After the premiere and subsequent performances, many reviewers were struck by the new warmth and accessibility of Graham's dancing. "Instead of static preoccupation with abstract considerations of form and medium...," wrote a Massachusetts critic, "The center of her attention has shifted so that now the dancer may be thought of as looking outward into the world where history as the component of complex human factors is to be studied." By "adding the dimension of action to the former dimensions of space and time," the quality of her dancing has "become more emotional, warmer, less classic and detached from ordinary humanity.
The Dance Observer's Lois Balcom agreed. In 1944, she wrote, "To many, Frontier seemed to mark a new direction, a warmer, more intimate spirit, a more 'understandable' Martha Graham. For its lyricism, for its evocation of shimmering space, for the novelty of its decor and the haunting quality of its music, it was loved on the first night of its presentation and has been loved through countless repetitions ever since."
The set and costume were also praised and appreciated as visual aids to understanding the work. "One wished that Miss Graham would see fit to use in her other dances of suggestive props such as those employed in Frontier, where they prove of inestimable value as stimulation to the observer's fantasy."
Frontier has been interpreted as a metaphor for the dancer/choreographer coming into her own as a mature and independent artist. In retrospect, some Graham scholars regard Frontier as a sketch for her best-known work Appalachian Spring since they are similar in theme and style.
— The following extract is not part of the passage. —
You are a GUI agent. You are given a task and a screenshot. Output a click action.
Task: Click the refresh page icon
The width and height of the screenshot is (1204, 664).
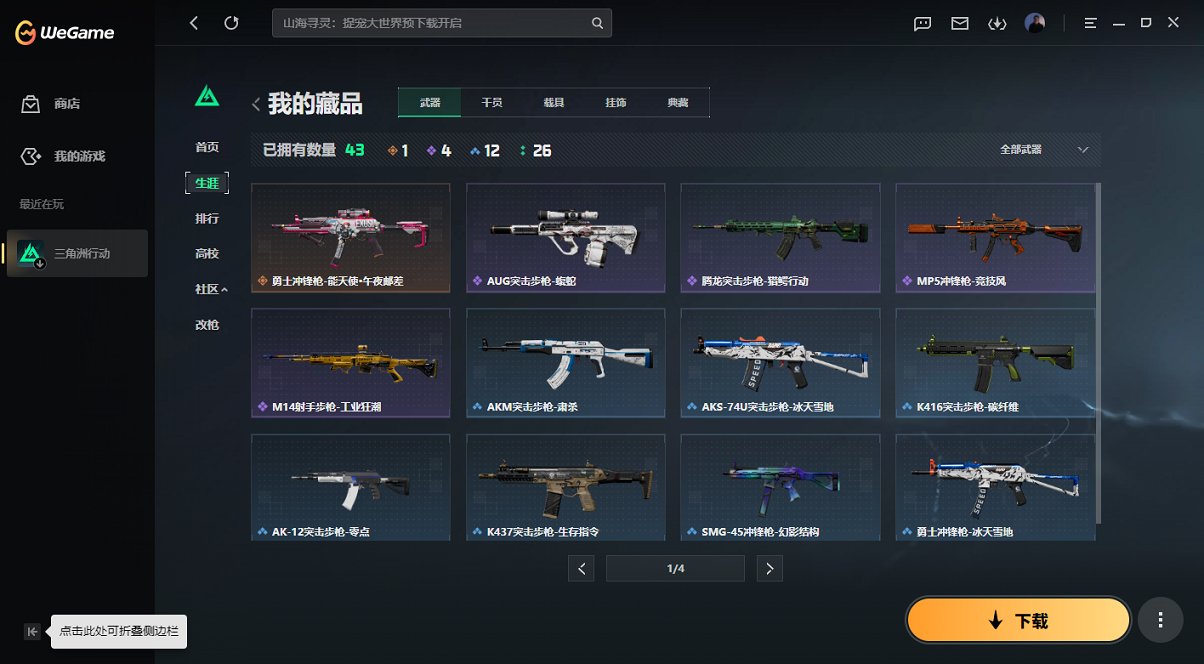click(232, 23)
Frontier became Graham's most popular solo and a trademark, of sorts. In 1937, Graham was invited by Eleanor Roosevelt to perform at the White House, the first dancer to receive this honor. Frontier was among the four solos she presented. Graham performed the work with great frequency until the early 1940s, and then less so.
The television series Great Performances: Dance in America featured the Graham and her troupe in the third episode of the first season. The troupe performed six Graham works: Frontier (Janet Eilber), Lamentation, Appalachian Spring, Diversion of Angels, Adorations and Cave of the Heart.
In 1985, the work was revived, with Eilber as soloist, for the 50th anniversary of Graham's collaboration with Noguchi. Blakeley White-McGuire appeared as the pioneer woman in 2009 for a performance celebrating 75 years of dance programming at the 92nd Street Y.